*Обязательные задания*.
(1) Замените в статье о прозе Алешковского «XIX века» на «XVIII века» и перепишите отрывок, начиная со слов «Таким образом Алешковский» и заканчивая словами «был мало представлен.».
(2) Изложите в виде списка абзац статьи о прозе Алешковского, который начинается словами «Квартира Мехлиса уставлена трофеями». Сохраните его основные факты.
(3) Переведите на английский язык предложение из статьи о прозе Алешковского: «Второе нарушение принципов реалистического повествования «Смерти в Москве» – это использование фантастики».

Таким образом Алешковский – внимательный ученик Толстого и Гончарова. Он развивает мотив «иронии смерти», выдвигая и поддерживая пространственную метафору, характерную для образности «Смерти Ивана

Ильича» и «Обломова». Тем не менее, у Алешковского этот сложный образ существенно отличается от первоначальных форм XIX века. И если есть что-то новое в использовании Алешковским пространственного топоса, так это та смелость, с которой он вводит переносные значения, что напоминает нам философские рассказы Эдгара По и фантазии Натаниэля Хоторна, тогда как в русской литературе этот способ повествования был мало представлен.

Квартира Мехлиса уставлена трофеями Третьего Рейха, который в свою очередь был самым отъявленным грабителем ХХ века. У Мехлиса есть клавесин, принадлежавший Геббельсу, ковер, подаренный Герингу Муссолини и бюст на первый взгляд в парике, который на самом деле оказывается скальпом раввина из Кельна и был надет на бюст Гиммлером. Сама сцена явно нереалистична, инсценировка не в манере «как оно есть», а «как будто бы». Переносные значения доходчивы: 1) советские чиновники ничем не отличаются от нацистских; и 2) сталинское окружение захватило талисманы культуры разрушителей, позабыв о том, что нацистская культура сама оказалась недолговечной. Размышляя о своей жизни, Мехлис видит только реликвии смерти, и даже если бы подразумеваемое значение образов еще не было совсем ясно, Алешковский заставляет Мехлиса постоянно наталкиваться, спотыкаться, перекладывать свои безделушки. Например, в квартире есть шотландская арфа, эмблема эоловой арфы, возможно, самого конкретного образа трансцендентности в современной европейской литературе. Но арфа начинает звучать только тогда, когда ее бросают, об нее спотыкаются или швыряют в телевизор, – так что она рождает только полную какофонию. С помощью символов, таких, как скальп и арфа, Алешковкий нарушает принятый в реализме критерий различения вероятного поведения от невероятного и приводит свое искусство в соответствие с требованиями нереалистических жанров.

Еще в предисловии Хоторна к «Дому о семи фронтонах», в определении нереалистического жанра, фантазии, делается попытка узаконить подобный прием: «Предполагается, что [роман] стремится к воспроизведению, с мельчайшей точностью, не просто возможного, но и вероятного течения человеческой жизни, [фантазия], хотя и непростительно грешит, сворачивая в сторону от правды человеческого сердца, имеет достаточно права на изображение правды в тех обстоятельствах… когда автор сам выбирает или создает.» 2

Второе нарушение принципов реалистического повествования «Смерти в Москве» – это использование фантастики. Кульминация романа находится ближе к концу, когда Мехлис, спящий в своей квартире, видит в аллегорическом сне «Вершину власти». Этот сон – инверсия гончаровского сна Обломова. «Вершина власти» – это трибуна на Мавзолее Ленина, шаткая обзорная площадка, обогреваемая через пол теплоцентралью Мавзолея. Когда стайка голых пионерок марширует мимо, напоминая образы булгаковской «черной субботы», нагота из эротической становится бестиальной: Мехлис видит, что руководители на «вершине власти» – голы ниже пояса, и их нижние половины звероподобны. Ноги-то у всех вождей-вовсе и не ноги, а дикие копыта, покрытые грязновато-жидковатой сивой, гнедой, буланой, пегой и прочими щетинами. Только у Сталина… поставившего, понимаете, себя над партией и народом… нагуталиненные копытища донизу прикрыты густыми, как у породистых битюгов, чубами щетинищи… но, что особенно удивительно, бабки-то у всех вождей разные… У брюхатого Кагановича кривовато-тонюсенькие, словно у рахитичной антилопы. У Берии – тоже, но с какими-то грязными наростами. А вот у кащеистого Суслова – опухшие, слоновьи тумбы. Аккуратные, в общем-то, мослы лишь у жопоморды Маленкова и у лаптя кромешного Никиты… (стр. 201-202).

Данные для наведения на цель
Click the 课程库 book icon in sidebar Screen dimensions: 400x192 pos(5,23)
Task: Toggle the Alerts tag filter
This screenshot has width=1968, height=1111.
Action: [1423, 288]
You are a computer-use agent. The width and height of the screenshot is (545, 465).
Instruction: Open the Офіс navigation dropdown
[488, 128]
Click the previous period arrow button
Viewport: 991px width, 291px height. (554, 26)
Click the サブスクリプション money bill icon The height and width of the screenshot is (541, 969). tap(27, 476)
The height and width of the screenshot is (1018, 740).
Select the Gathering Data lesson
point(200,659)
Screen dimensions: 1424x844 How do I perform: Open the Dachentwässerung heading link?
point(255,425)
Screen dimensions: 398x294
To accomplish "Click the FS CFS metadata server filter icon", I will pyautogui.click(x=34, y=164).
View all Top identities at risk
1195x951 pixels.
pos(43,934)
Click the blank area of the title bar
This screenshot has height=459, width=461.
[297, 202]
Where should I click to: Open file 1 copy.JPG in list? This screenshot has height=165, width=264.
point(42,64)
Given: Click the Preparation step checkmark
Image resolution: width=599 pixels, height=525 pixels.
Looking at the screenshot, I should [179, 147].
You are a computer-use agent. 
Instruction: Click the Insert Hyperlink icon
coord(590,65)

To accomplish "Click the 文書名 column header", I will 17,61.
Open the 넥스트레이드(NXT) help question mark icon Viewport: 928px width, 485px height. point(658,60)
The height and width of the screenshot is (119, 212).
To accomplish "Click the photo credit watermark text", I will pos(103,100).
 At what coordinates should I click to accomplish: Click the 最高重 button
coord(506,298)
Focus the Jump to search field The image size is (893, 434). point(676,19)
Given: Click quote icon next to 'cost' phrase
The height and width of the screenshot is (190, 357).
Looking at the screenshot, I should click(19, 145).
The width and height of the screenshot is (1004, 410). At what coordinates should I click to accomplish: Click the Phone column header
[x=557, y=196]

*Итоги работы*.
(1)
Таким образом Алешковский – внимательный ученик Толстого и Гончарова. Он развивает мотив «иронии смерти», выдвигая и поддерживая пространственную метафору, характерную для образности «Смерти Ивана

Ильича» и «Обломова». Тем не менее, у Алешковского этот сложный образ существенно отличается от первоначальных форм XVIII века. И если есть что-то новое в использовании Алешковским пространственного топоса, так это та смелость, с которой он вводит переносные значения, что напоминает нам философские рассказы Эдгара По и фантазии Натаниэля Хоторна, тогда как в русской литературе этот способ повествования был мало представлен.

(2)
- Квартира Мехлиса уставлена трофеями Третьего Рейха, самого отъявленного грабителя XX века. Среди них клавесин Геббельса, ковер, подаренный Герингу Муссолини, и бюст, на который Гиммлер надел скальп раввина из Кельна.
- Сцена нереалистична. Она поставлена не «как оно есть», а «как будто бы».
- Переносных значений два. Советские чиновники ничем не отличаются от нацистских. Сталинское окружение захватило талисманы культуры разрушителей, забыв о том, что нацистская культура оказалась недолговечной.
- Размышляя о своей жизни, Мехлис видит только реликвии смерти. Он постоянно натыкается на свои безделушки, спотыкается о них и перекладывает их.
- В квартире есть шотландская арфа, эмблема эоловой арфы. Эолова арфа, возможно, самый конкретный образ трансцендентности в современной европейской литературе. Шотландская арфа звучит лишь тогда, когда ее бросают, спотыкаются о нее или швыряют в телевизор, и рождает полную какофонию.
- Символами вроде скальпа и арфы Алешковский нарушает принятый в реализме критерий различения вероятного и невероятного поведения. Так он приводит свое искусство в соответствие с требованиями нереалистических жанров.

(3) The second violation of the principles of realist narration in "Death in Moscow" is the use of fantasy.